Comissão de Finanças aprova projeto que cria contribuição voluntária no IPTU em Guarulhos

por Redação

A Comissão de Finanças e Orçamento da Câmara de Guarulhos analisou quatro projetos durante reunião ordinária realizada na manhã desta segunda-feira (01/06). Participaram do encontro os vereadores Geleia Protetor (PSD) e Geraldo Celestino (Mobiliza).

Entre as propostas avaliadas, recebeu parecer favorável o Projeto de Lei 303/25, de autoria do vereador Gilvan Passos (Republicanos), que prevê a inclusão de uma folha de contribuição voluntária no carnê do Imposto Predial e Territorial Urbano (IPTU).

A iniciativa tem como objetivo arrecadar recursos para ações de interesse social, especialmente para entidades assistenciais filantrópicas que possuam declaração de utilidade pública municipal. De acordo com o texto, a contribuição será totalmente opcional, sem qualquer impacto ou penalidade ao contribuinte que optar por não participar.

Durante a reunião, o vereador Geraldo Celestino destacou que a proposta ainda passará pela análise de outras comissões da Casa antes de ser encaminhada para votação em plenário. Caso seja aprovada em duas votações, seguirá para sanção ou veto do prefeito.
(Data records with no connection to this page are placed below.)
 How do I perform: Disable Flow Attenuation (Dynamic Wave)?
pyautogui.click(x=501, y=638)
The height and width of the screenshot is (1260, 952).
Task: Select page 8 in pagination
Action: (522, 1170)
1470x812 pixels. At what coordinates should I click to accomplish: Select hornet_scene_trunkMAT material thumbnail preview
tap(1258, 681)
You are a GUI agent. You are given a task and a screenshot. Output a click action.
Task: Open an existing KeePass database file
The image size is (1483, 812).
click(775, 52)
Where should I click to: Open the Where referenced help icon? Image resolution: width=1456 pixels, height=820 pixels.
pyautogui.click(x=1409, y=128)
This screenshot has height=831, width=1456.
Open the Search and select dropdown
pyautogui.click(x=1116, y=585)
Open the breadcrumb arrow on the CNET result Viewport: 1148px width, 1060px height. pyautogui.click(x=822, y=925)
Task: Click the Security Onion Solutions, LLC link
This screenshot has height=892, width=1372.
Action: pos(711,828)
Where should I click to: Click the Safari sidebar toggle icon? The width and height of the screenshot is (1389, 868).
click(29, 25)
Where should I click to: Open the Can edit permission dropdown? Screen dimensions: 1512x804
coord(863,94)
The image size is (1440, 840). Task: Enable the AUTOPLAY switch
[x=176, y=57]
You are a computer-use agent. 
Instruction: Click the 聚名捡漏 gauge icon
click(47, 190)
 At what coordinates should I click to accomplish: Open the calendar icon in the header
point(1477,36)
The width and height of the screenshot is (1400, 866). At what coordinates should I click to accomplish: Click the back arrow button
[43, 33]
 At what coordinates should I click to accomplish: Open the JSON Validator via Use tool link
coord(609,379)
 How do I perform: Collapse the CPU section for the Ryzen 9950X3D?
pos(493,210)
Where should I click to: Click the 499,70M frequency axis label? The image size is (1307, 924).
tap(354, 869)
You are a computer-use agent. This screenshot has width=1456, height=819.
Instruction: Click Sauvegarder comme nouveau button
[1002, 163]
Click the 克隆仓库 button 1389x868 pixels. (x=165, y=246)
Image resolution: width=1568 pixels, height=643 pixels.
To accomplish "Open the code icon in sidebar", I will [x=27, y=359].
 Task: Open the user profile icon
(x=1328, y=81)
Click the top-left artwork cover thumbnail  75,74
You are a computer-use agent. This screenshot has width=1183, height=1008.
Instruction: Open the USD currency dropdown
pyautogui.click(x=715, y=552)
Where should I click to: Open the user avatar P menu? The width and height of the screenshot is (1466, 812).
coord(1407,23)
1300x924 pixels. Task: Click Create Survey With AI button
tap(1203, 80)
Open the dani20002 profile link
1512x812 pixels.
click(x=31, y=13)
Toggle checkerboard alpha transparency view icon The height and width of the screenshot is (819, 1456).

Por outro lado, três projetos receberam parecer contrário da Comissão por envolverem impactos financeiros e orçamentários considerados de competência do Poder Executivo.

Entre eles está o PL 50/2025, que propõe a criação do Auxílio Emergencial Municipal para famílias em situação de vulnerabilidade socioeconômica afetadas por desastres naturais.

Também recebeu parecer contrário o PL 142/25, que altera a legislação do transporte público municipal para ampliar o período de integração tarifária do Bilhete Único para três horas.

A terceira proposta rejeitada pela Comissão foi o PL 446/26, que prevê a criação da chamada “Sala do Afeto” (Calm Zone), destinada ao acolhimento de crianças, adolescentes e adultos com Transtorno do Espectro Autista (TEA) e seus acompanhantes em momentos de crise de ansiedade e agitação.

Segundo Geraldo Celestino, despesas e receitas são atribuições do governo, e a análise da Comissão levou em consideração o Regimento Interno da Câmara, a Lei Orgânica do Município e a Constituição Federal.